Although there is trauma involved, psychogenic non-epileptic seizures do not necessarily indicate that the person has a serious psychiatric disorder. The problem does need to be addressed and many patients need treatment.

Sometimes the episodes stop when the person learns that they are psychological. Some people have depression or anxiety disorders that can be helped by medication. Counseling for a limited time is often helpful.  And the prognosis is good, with 60 to 70 percent of patients alleviated of seizure symptoms.

Another possible way of coping is to reduce your stress, take time out, go for a walk, try deep breathing (but NOT hyperventilating!) music, meditation, muscle relaxation or even biofeedback.

And above all…be kind to yourself.

Physiologic Non-Epileptic Seizures (NES)

A physiologic seizure is a temporary loss of control that is often accompanied by convulsions, unconsciousness, or both. Most common are seizures, which are caused by a sudden abnormal electrical discharge in the brain.

Sometimes, and for lots of different reasons, one or another of these electrical discharges may grow and spread abnormally to other parts of the brain, which in turn generates their own abnormal discharges. This has a cascading effect, and within a few seconds, the entire cerebral cortex can be discharging at once.

The resulting seizures most often imitate complex partial or tonic-clonic (grand mal) seizures. Full loss of consciousness, stiffening and jerking of all four limbs, plus a period of confusion often accompany the event. 

Examples of medical causes of physiologic seizures include hypoglycemia, hypoatremia, cardiac arrhythmia, brain lesions, syncopal episodes, migraines and transient ischemic attacks.  The National Institutes of Neurological Disorders and Stroke adds that narcolepsy and Tourette syndrome are other possible causes of physiologic seizures. Differentiating physiologic seizures and epileptic seizures can be difficult, so medical assessment and careful monitoring is needed.

Keeping a daily seizure diary can be helpful, noting how you feel before a seizure (triggers?), during a seizure (symptoms?), and after a seizure, including the duration of the event.  This can help both you and your doctor better understand what is going on with your body.

And I would humb;ly suggest that you get a 2nd opinion.
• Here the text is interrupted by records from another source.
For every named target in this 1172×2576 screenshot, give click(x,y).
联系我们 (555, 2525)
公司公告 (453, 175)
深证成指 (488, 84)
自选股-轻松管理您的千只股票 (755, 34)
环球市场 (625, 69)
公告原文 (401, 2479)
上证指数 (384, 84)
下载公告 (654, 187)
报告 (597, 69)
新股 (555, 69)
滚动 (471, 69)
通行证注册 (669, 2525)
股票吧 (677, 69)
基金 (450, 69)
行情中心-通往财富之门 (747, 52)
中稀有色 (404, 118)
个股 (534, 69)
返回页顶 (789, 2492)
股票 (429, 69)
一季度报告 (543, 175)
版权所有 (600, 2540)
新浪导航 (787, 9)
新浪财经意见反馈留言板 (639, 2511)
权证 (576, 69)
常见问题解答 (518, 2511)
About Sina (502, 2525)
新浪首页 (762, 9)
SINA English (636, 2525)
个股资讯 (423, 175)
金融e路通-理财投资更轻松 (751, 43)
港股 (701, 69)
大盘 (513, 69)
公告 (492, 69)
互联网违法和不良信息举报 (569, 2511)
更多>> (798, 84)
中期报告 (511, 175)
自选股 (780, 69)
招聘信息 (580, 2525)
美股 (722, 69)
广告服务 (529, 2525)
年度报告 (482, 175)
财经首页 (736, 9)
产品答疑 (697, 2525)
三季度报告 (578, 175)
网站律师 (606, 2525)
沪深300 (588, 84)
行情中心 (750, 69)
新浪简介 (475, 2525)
You might find a Newly Updated Comprehensive List of GOOD Neurologists…Epileptologists…Neurosurgeons…and Pediatric Doctors helpful. It's a compilation by website forum members who have had positive persoinal experiences with docs over the years.
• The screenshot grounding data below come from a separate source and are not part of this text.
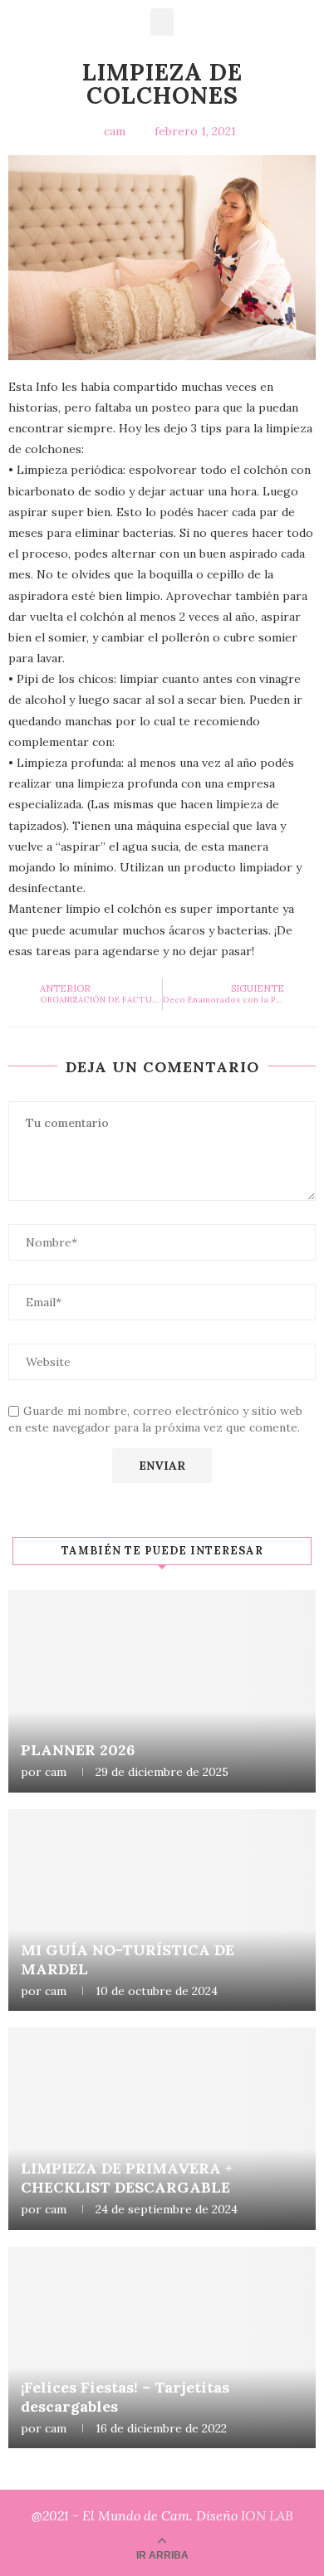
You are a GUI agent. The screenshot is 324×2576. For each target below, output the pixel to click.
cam (55, 1771)
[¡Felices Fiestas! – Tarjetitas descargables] (162, 2348)
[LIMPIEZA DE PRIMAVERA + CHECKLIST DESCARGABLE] (162, 2128)
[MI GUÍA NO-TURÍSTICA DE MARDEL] (162, 1910)
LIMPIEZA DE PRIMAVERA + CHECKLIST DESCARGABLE (127, 2178)
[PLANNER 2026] (162, 1691)
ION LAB (267, 2515)
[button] (162, 22)
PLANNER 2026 (78, 1749)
And remember, stress is #1 on the hit parade of seizure matter WHAT kind of seizure it is.

Best of luck to you.        Phylis Feiner Johnson

Thank you for all the good advice.  I really appreciate it.  I went to two different neurologists and they both told me that my seizures were due to stress.  They put me on Trileptal for awhile but ended up taking me off of it about 4 months ago.  I had my third seizure this past weekend with lack of sleep and lots of stress.  As I said, I am holding down the fort with my husband in law school.  Other than that, no childhood trauma, abuse, etc.  No experience like this before last year either.  All of my tests have come back normal as well, including a 2 day EEG.  I was asking about the pseudoseizures because I was under a great deal of stress each time these seizures occurred, especially with the first one being my husband having a heart attack.  Hopefully U of M will be able to help me.  Thanks again.